Surprisingly, some dentists refuse to even discuss the situation with the patient or they get their administrative staff to deal with the issue. Naturally patients resent this approach, become indignant, emotional and occasionally hostile. Even so, they are still encouraged by the ADA as a first step to return to the practice and request a discussion of the situation with the dentist involved in an attempt to resolve the issue. Should this approach fail, the ADA becomes more heavily involved and a more formal and time consuming process to mediation is required.

Complaints can range from a simple mismatched colour of a bonded composite resin, to a broken restoration, post operative discomfort, a failed endodontic treatment, a non retentive full lower denture through to a complex and extensive multiple implant case. A common sense approach is naturally required with all these cases with the facts being gathered and the emotions controlled to understand both sides of the dispute and enable the problem to be solved. Fortunately, the majority of dentists cooperate with the ADA in an attempt to rectify the situation and as a gesture of goodwill with the patient.

Unfortunately, some dentists are seemingly unaware of their own limitations of competency and often undertake treatments that are beyond their capability to provide. A little bit of knowledge and expertise can be a dangerous thing and knowing one’s own limitation is extremely important for any professional. Specialties exist in dentistry to deal with the more difficult, complex and challenging cases faced and in this age of increasing litigation a practitioner needs to make decisions on a daily basis as to what treatments he or she decides to undertake for a patient and what to refer.

For instance, a very common complaint arises when a general practitioner undertakes a molar endodontic therapy for a patient, places a crown on the tooth, charges the patient accordingly and the patient pays the fee assuming the problem has been rectified.

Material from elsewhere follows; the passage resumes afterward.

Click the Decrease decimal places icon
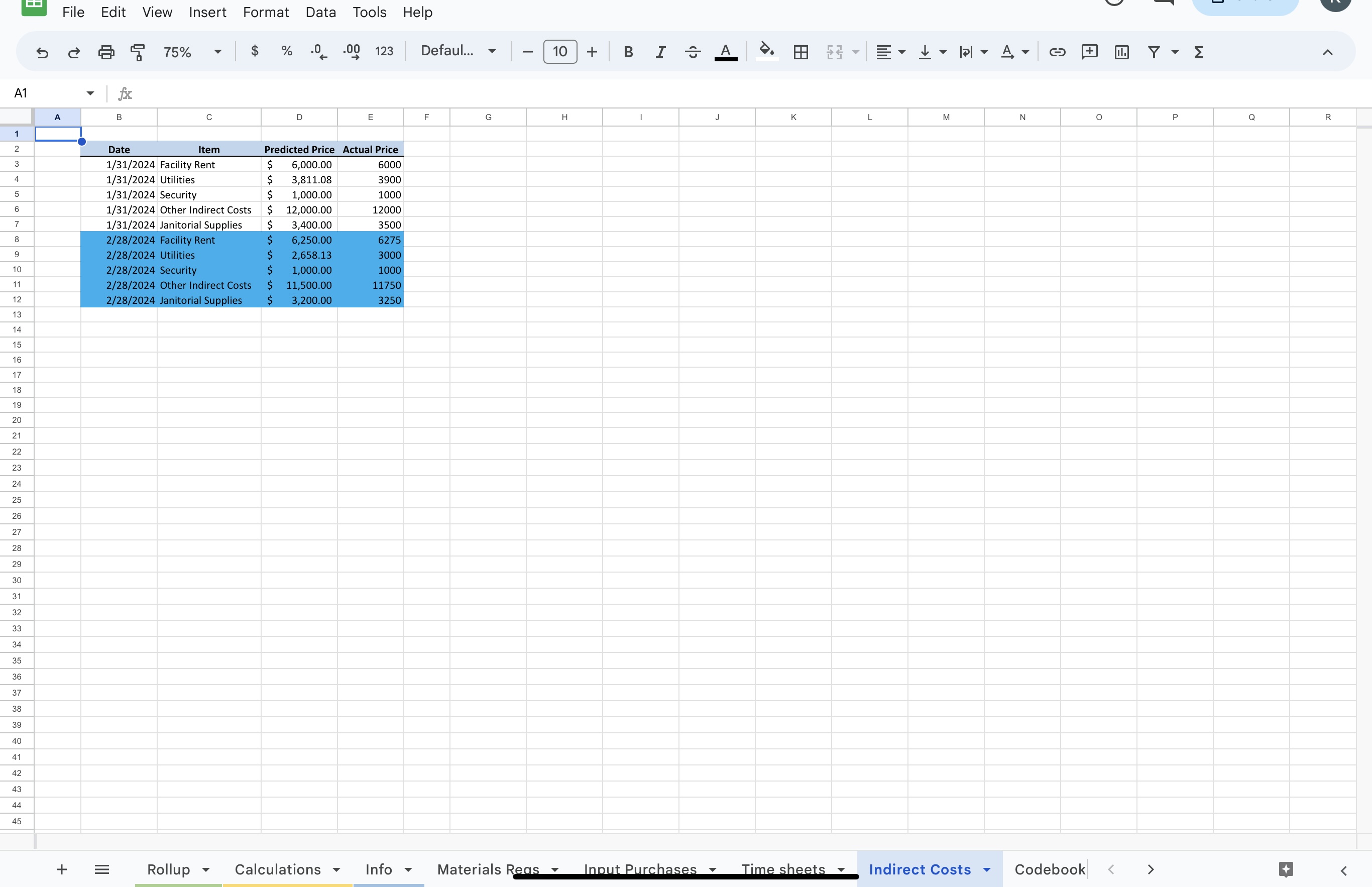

Within several months however, the tooth becomes painful again, the patient returns to the dentist and is then referred to an endodontic specialist who then charges his appropriate fee to retreat the tooth. The patient is naturally and justifiably unhappy to be charged again and complains to the A.D.A. about the initial unsatisfactory treatment, the extra time and inconvenience involved and the extra costs.

Similarly, when complex restoration involving veneers, crowns, bridges and implants is undertaken involving considerable costs for the patient, dentists must ensure that patients are fully informed and aware of the expectations and limitations involved with the treatment. So often complaints arise due to a failure some time after the restoration has been placed, such as fracturing or breakage as a result of trauma or occlusal overload, with the patient then seeking and expecting financial compensation for replacing the restoration from the original treating dentist.

These are just a few of the reasons why people complain to the ADA about their dentist. There are many more which involve unprofessional conduct, excessive fees, clinical incompetence or an arrogant or dismissive attitude of a dentist. All dental personnel must have a constant awareness of what can and does go wrong, as Murphy determined many years ago and naturally prevention is far, far better than cure. For those of you who might say, “I’ve heard that all before but it doesn’t happen to me”, be cautious as your very next patient may contact the ADA or other authorities as a result of what you do or do not do. Make sure you can always defend yourself appropriately against any accusation that may be made against you.

 “To know but not do, is to not yet know”



Jim Ball (B.D.S. Adel).

A.D.A. (S.A. Branch) Community Relations Officer.